Most of them have been victims and wanted to assist in the law-enforcement effort, he said.
He estimated that only 15 percent of people who have their packages stolen report the crime to authorities. Most just contact Amazon or other suppliers to have the item replaced but don’t call police, Drobik said. (Don’t take the easy route — call APD at 242-COPS.)
It’s a big problem. Online sales in the U.S. are forecast to increase 14.8 percent from last year, to $124.1 billion, for November and December, according to Adobe Analytics, which tracks online spending.
The Postal Service expects to deliver about 900 parcels, and United Parcel Service forecasts it will handle about 800 million parcels between Thanksgiving and Christmas.
As part of its bait package effort, APD is partnering with the U.S. Postal Service and Amazon to track which parts of town are getting hit so it can focus enforcement.
Amazon will send APD some of its Ring security technology — 20 units initially — which streams video when someone rings a doorbell or motion is detected on a front porch. (Some package pirates ring the doorbell first to see if anyone is home.)
“Traditionally, if (package theft) is a problem, we’d send three or four undercover guys into the neighborhood and watch,” Drobik said. “With bait, you don’t have to watch. We get alerted.”
Amazon also will send information about theft calls and where they’re coming from to create what Drobik called a “heat map.” One hot area has been southwest Albuquerque, he said.
In the meantime, protect yourself by having packages mailed to work, if that’s OK with your boss.
Best option, get to know your neighbors so they can retrieve items left at your door if you’re not home and you do the same for them.
“That’s gold,” Drobik said.
A shopping tip from the Federal Trade Commission for those still doing online shopping: look carefully at the shipping date.
If no date is listed for the item, the seller has 30 days to ship, which means you’d miss the holidays. If you’re notified about a delay in shipping, you have the right to cancel the order and get a full refund.
If you go that route, make sure to let the seller know right away so you won’t be billed.
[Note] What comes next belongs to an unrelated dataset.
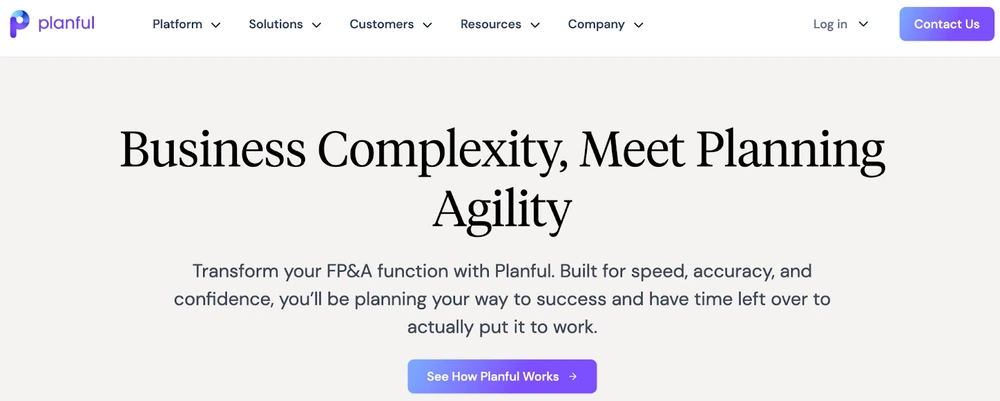This screenshot has width=1000, height=401.
Task: Click the Contact Us button
Action: 946,24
If the seller doesn’t respond or refuses the refund, immediately report that to the company that issued the card you used to pay for it, or the bank on which your check was written.
Ellen Marks is assistant business editor at the Albuquerque Journal. Contact her at firstname.lastname@example.org or 505-823-3842 if you are aware of what sounds like a scam. To report a scam to law enforcement, contact the New Mexico Consumer Protection Division toll-free at 1-844-255-9210.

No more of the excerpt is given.